The use of monitoring technologies has gained prominence in the past decade as a response to the growing need to manage tourist flows effectively and sustainably. Tools such as big data, environmental sensors, and geolocation systems enable real-time evaluation of tourist behavior, facilitating agile and evidence-based decision-making (Shi et al., 2021). In this context, the tool “Urban Analytics” stands out, which integrates spatial, temporal, and socio-demographic data to analyze mobility patterns, anticipate saturation or imbalance scenarios, and optimize territorial planning. This technology has shown to be especially useful for visualizing complex tourism dynamics, enabling managers to identify high-pressure zones and enact preventive measures before critical thresholds are exceeded. Added to this is the need to educate both visitors and industry stakeholders on responsible and sustainable practices, with the aim of fostering a culture of respect toward natural resources, heritage, and local communities (Pásková, 2021). Finally, the development of smart tourism models and promotion of collaborative governance enable effective articulation of the various stakeholders involved, from local authorities to citizens, generating more inclusive, resilient, and context-adapted policies (Dong et al., 2022).

Tourist carrying capacity, understood not only as a physical limit but also as a planning and sustainability tool, represents a key concept in the management of contemporary destinations. The distinction between absolute saturation and a disbalanced distribution of tourist flows is fundamental to understanding the different effects that both situations generate on the environment and on visitor experience quality. The phenomenon of zafral tourism, by concentrating extreme demand in specific periods, exemplifies how a destination can experience critical levels of pressure without necessarily exceeding its annual theoretical capacity, thus revealing a structurally mismanaged system.
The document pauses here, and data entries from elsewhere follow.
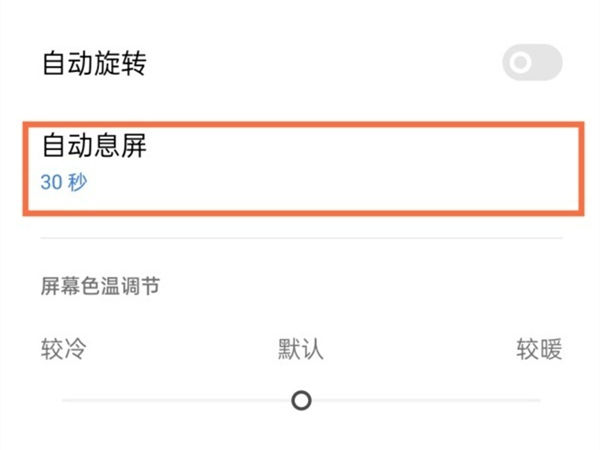Select the 较暖 color temperature label
600x450 pixels.
point(539,349)
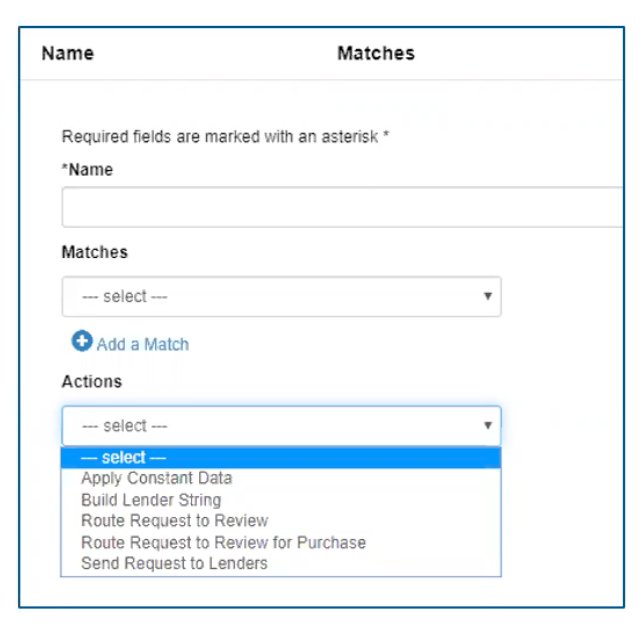Choose the Build Lender String action
This screenshot has width=644, height=624.
tap(151, 500)
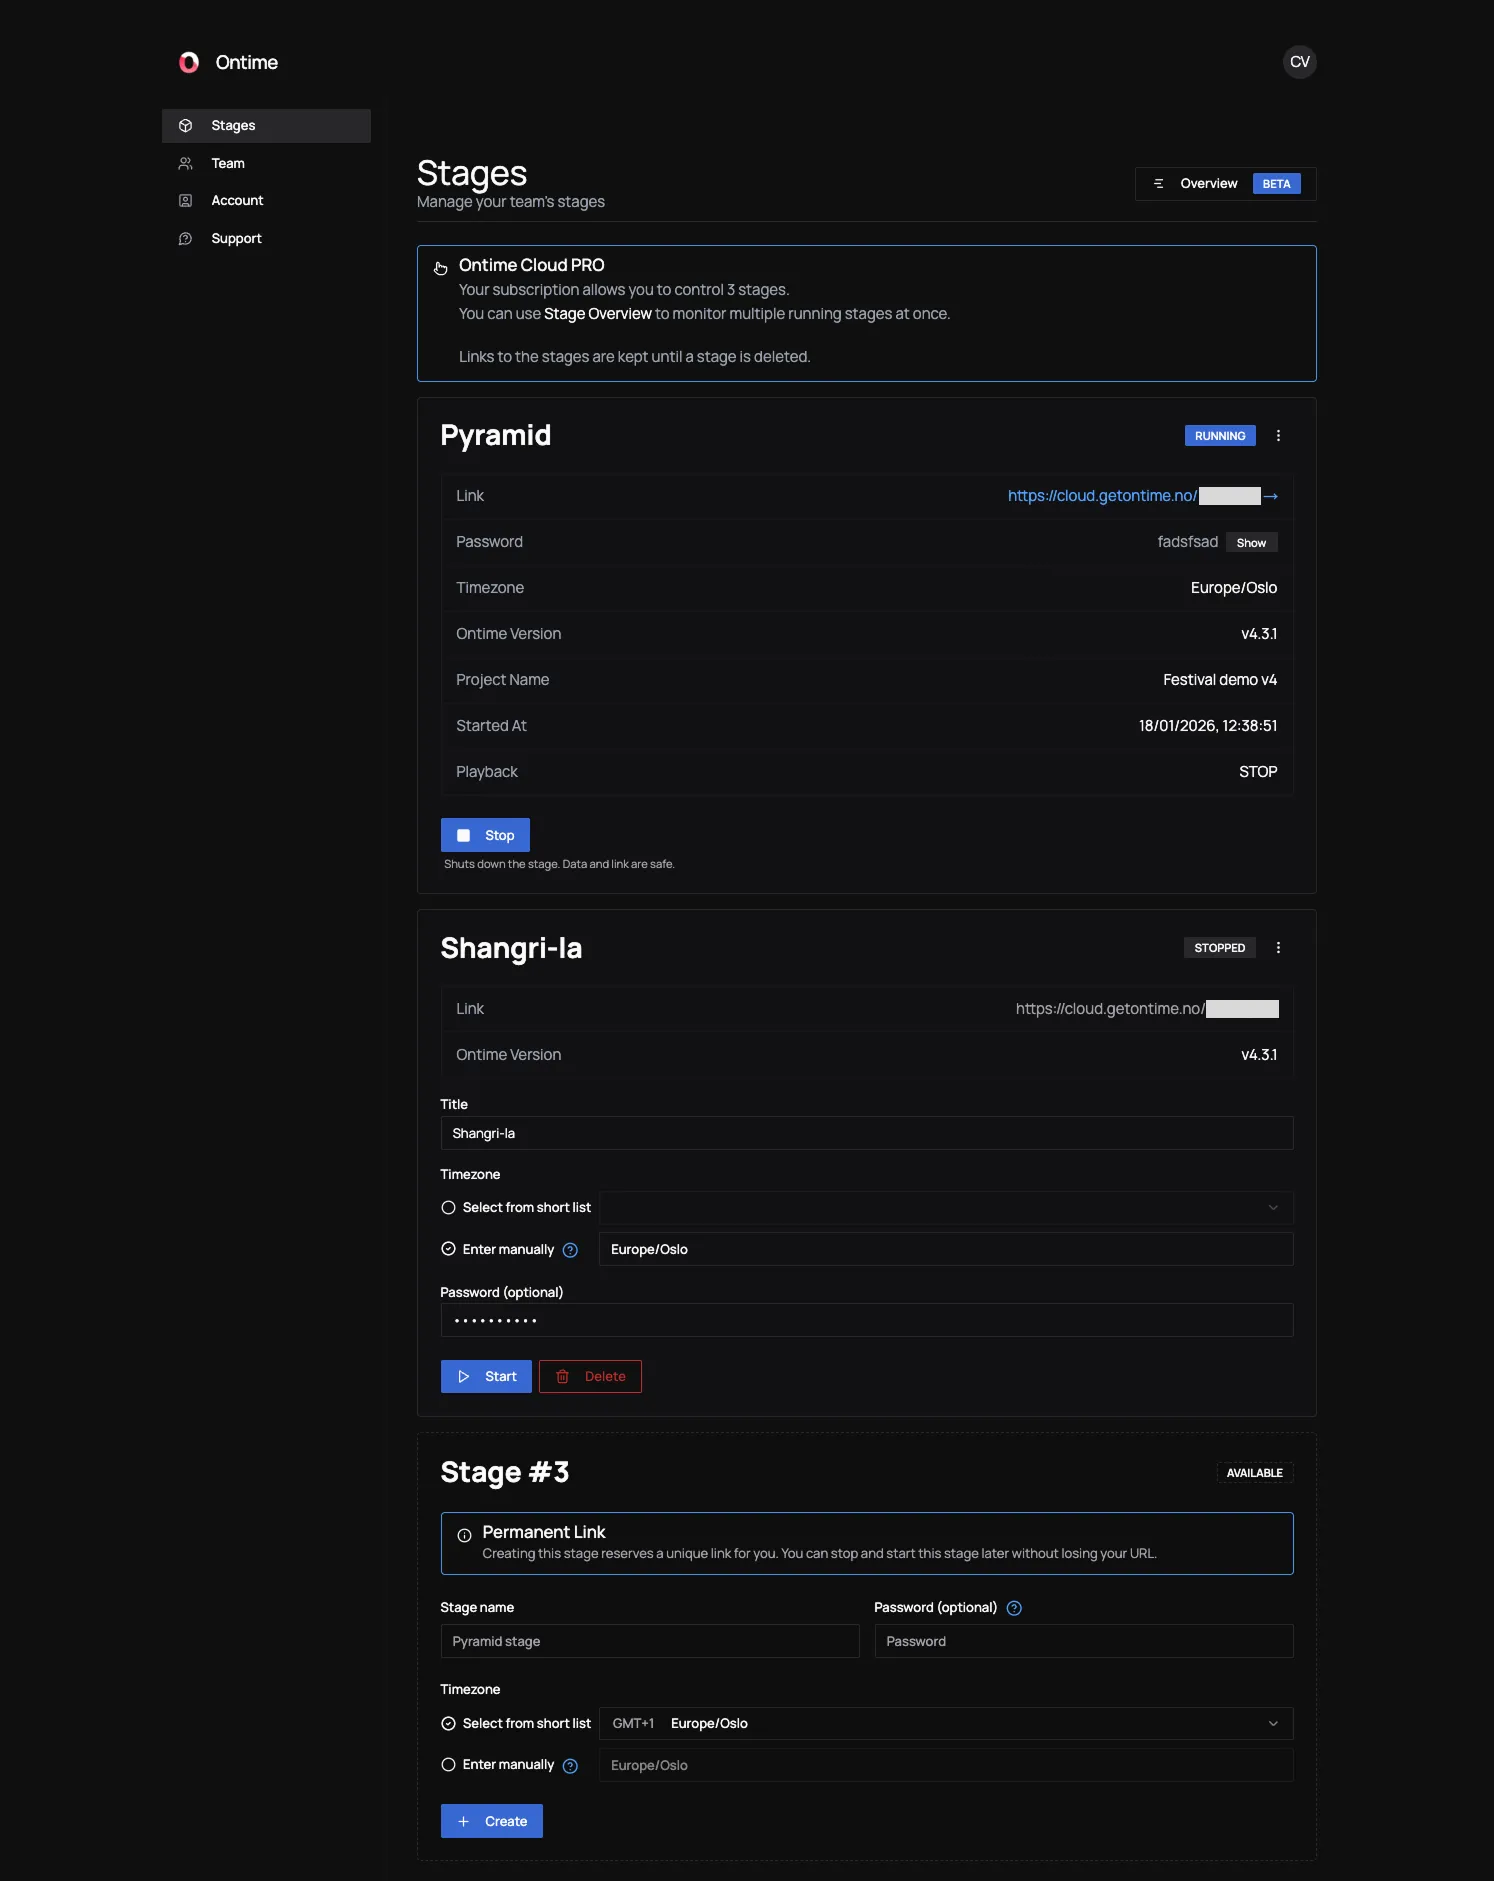The image size is (1494, 1881).
Task: Stop the running Pyramid stage
Action: 485,835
The response to these challenges requires an integral and adaptive approach. Strategies such as temporal and territorial diversification of the tourism offer, implementation of differentiated limits according to each area’s sensitivity, and education of visitors in sustainable practices are necessary steps, but not sufficient. The incorporation of emerging technologies, such as real-time monitoring systems and territorial-analysis tools like Urban Analytics, enables more precise, predictive, and efficient management of tourist flows, facilitating informed and preventive decision-making.

This approach applies to the case of the city of Tequila, Mexico, which implemented a smart carrying-capacity management strategy during the pandemic. Through the use of monitoring and real-time data analysis technologies, Tequila was able to face one of its most urgent problems: excess tourism, especially in its historic center. Before the pandemic, overcrowding of people and vehicles was constant, but with the new requirements of physical distancing, the effective carrying capacity was significantly reduced. With tools such as cameras, sensors, traffic-control systems, and big data, pedestrian and vehicular flows were monitored, preventive alerts generated, sanitary filters implemented, and capacities restricted in public spaces.

The maximum estimated capacity of the historic center was 2,016 persons per hour, but with healthy distancing this was reduced to 1,008 persons per hour. Despite overload estimates that ranged from 62% to 248% during weekends, the city managed to remain within the preventive limit, avoiding saturation. The measures included satellite parking lots, restrictions at boarding/alighting points, communication campaigns, de-concentration via tactical urbanism and data-based traffic decisions. Thanks to this, Tequila not only managed its carrying capacity but also advanced toward becoming a smart and sustainable tourism destination.

Tequila’s experience demonstrates that destinations are complex systems that must be “listened to.” In this sense, the concept of panarchy, proposed by Lance Holling and Buzz Gunderson, acquires relevance, since it posits that complex systems present cycles of stability and change, and that managers must be flexible and adaptive. Understanding the multiple possible equilibria of an urban ecosystem and acting accordingly is essential for effective and resilient management.